Failure & Inharmony
The author, who has devoted many years of his life to scientific research and unfoldment of the higher or intuitive faculties (a large portion of which time has relatively been passed as a recluse), has had but one general object in view, viz., to be of the greatest possible service to the world in which he lives.
There are two general causes for failure and inharmony.
First, parents often educate their children in a calling for which they have no adaptability, and many times leave them a fortune with which to carry on that calling, and, as they have no adaptation to it, they soon lose their money, and after frequent efforts to rise again, they get discouraged and become vagabonds on the earth.
The second cause of inharmony is misunderstanding of each other’s motives.
Parents should obviate these two great evils, also many others. They should know what care their children should have whilst young, and what their strong and weak points are, both vitally and mentally, thereby saving the lives of thousands of little ones who would otherwise go prematurely into eternity.

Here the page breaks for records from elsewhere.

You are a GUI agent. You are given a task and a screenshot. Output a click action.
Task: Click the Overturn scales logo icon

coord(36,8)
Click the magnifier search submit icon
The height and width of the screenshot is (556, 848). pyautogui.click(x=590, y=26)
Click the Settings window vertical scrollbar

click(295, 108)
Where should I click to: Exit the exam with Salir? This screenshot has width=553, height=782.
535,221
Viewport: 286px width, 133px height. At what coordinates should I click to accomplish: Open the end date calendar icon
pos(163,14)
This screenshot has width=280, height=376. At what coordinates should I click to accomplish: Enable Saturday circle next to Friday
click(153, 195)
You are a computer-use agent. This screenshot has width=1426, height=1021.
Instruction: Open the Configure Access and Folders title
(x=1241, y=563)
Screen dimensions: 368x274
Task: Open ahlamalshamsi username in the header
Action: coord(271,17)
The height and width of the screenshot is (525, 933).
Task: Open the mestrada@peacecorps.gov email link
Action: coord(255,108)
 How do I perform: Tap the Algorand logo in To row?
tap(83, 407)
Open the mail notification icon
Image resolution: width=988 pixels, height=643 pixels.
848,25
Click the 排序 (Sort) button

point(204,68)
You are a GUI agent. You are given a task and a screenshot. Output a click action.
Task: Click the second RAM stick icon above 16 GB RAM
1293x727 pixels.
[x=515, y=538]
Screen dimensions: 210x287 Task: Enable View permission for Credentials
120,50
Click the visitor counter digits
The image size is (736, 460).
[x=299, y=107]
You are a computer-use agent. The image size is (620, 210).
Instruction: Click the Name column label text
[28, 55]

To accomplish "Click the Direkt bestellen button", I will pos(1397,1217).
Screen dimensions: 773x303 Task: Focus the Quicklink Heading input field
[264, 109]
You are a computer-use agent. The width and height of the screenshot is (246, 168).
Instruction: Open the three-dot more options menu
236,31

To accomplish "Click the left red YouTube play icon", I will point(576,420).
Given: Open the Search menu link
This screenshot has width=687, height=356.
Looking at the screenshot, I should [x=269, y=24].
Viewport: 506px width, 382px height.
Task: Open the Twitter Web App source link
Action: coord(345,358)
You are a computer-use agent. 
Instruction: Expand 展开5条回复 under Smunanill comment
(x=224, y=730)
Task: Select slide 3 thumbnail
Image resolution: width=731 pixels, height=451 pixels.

The physicians who have made the greatest attainments have been those whose intuitive judgement in matters of character, constitution, and vital conditions has been most accurate; and the author has frequently been surprised, on giving delineations and advice to persons who have been under the care of physicians of great prominence, to hear them say, “That is the same advice that such and such a physician gave me,” thus confirming the fact that this science is in harmony with the best judgement of the most skilled and intuitive natures.
We often hear people remark, “I conceived an idea of such and such a thing,” without any apprehension of the great natural truth that thoughts are generated, conceived, and born into existence by the action of the intellectual faculties, as literally as are children, and that the same essences of our life are used for the one that are required for the other; so that it is not merely a fable that God instructed Moses to say to Pharaoh, “Let my son go,” and that natural mind does now, and always has, claimed sonship of God. We have all, from childhood, been familiar with the saying, “We are God’s children.” Paul affirmed this in its broadest sense when he said, “By the Logos (the Word, or effectual utterances) the worlds were made.”
We only refer to this, and will not attempt to explain further here. We will leave each person to study and judge of it according to his interest in this line of thought.